Supplied entries »
— Start —
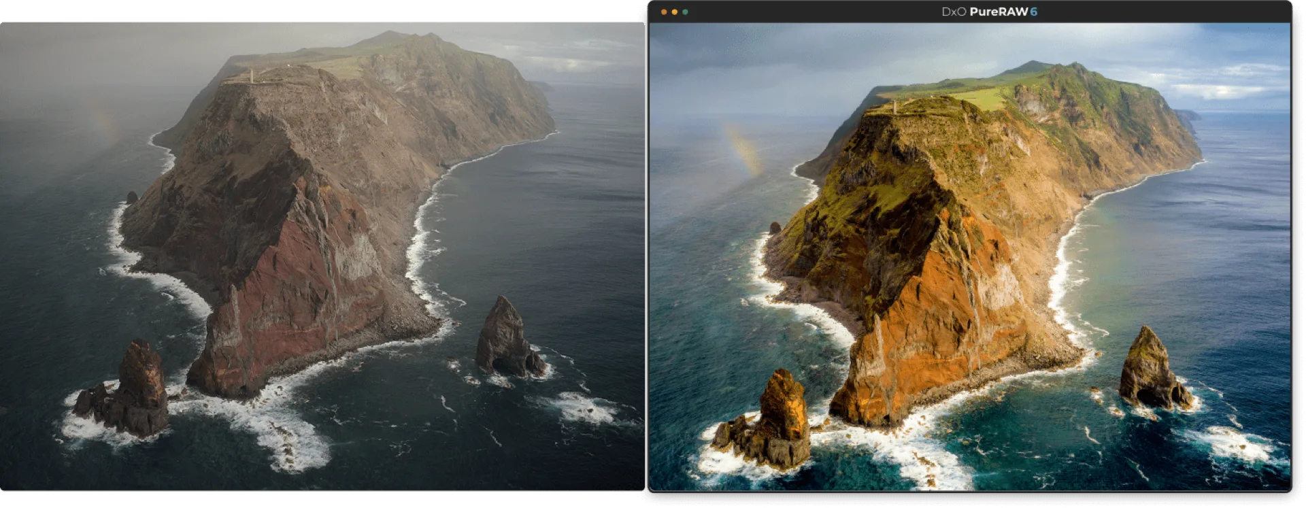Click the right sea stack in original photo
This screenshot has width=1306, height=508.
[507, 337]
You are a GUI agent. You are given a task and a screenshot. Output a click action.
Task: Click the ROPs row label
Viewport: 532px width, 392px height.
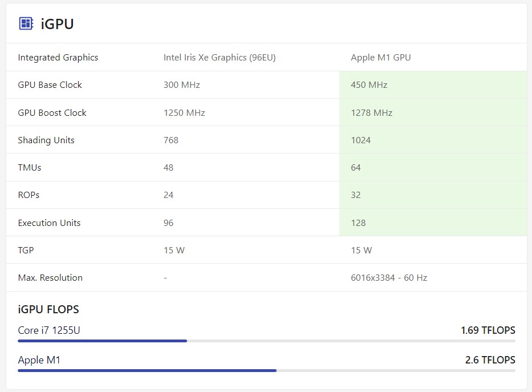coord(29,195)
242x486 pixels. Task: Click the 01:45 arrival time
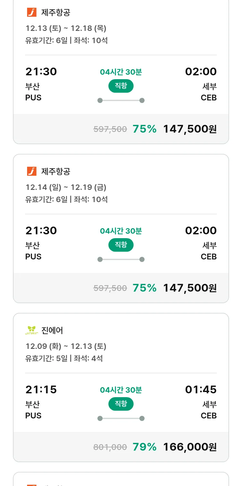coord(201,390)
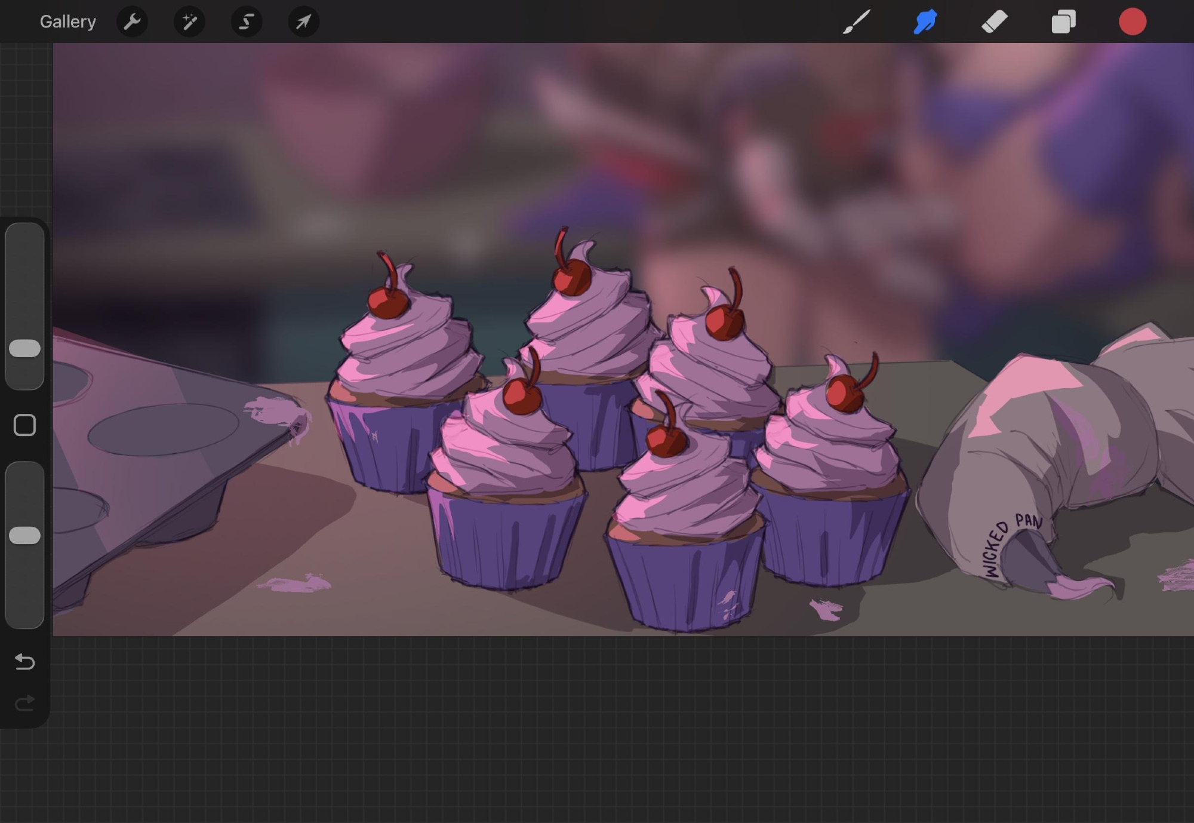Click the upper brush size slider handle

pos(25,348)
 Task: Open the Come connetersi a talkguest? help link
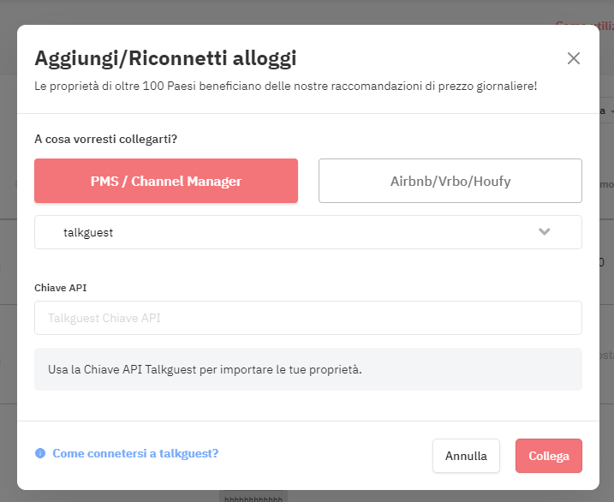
— End —
Return every line of the entries above exactly as it appears, leaving out the pictures.

Answer to this problem »
Click the right sea stack in original photo
This screenshot has width=1306, height=508.
[507, 337]
You are a GUI agent. You are given a task and a screenshot. Output a click action.
Task: Click the ROPs row label
Viewport: 532px width, 392px height.
coord(29,195)
242x486 pixels. Task: Click the 01:45 arrival time
coord(201,390)
Click the upper brush size slider handle

pos(25,348)
 Task: Open the Come connetersi a talkguest? help link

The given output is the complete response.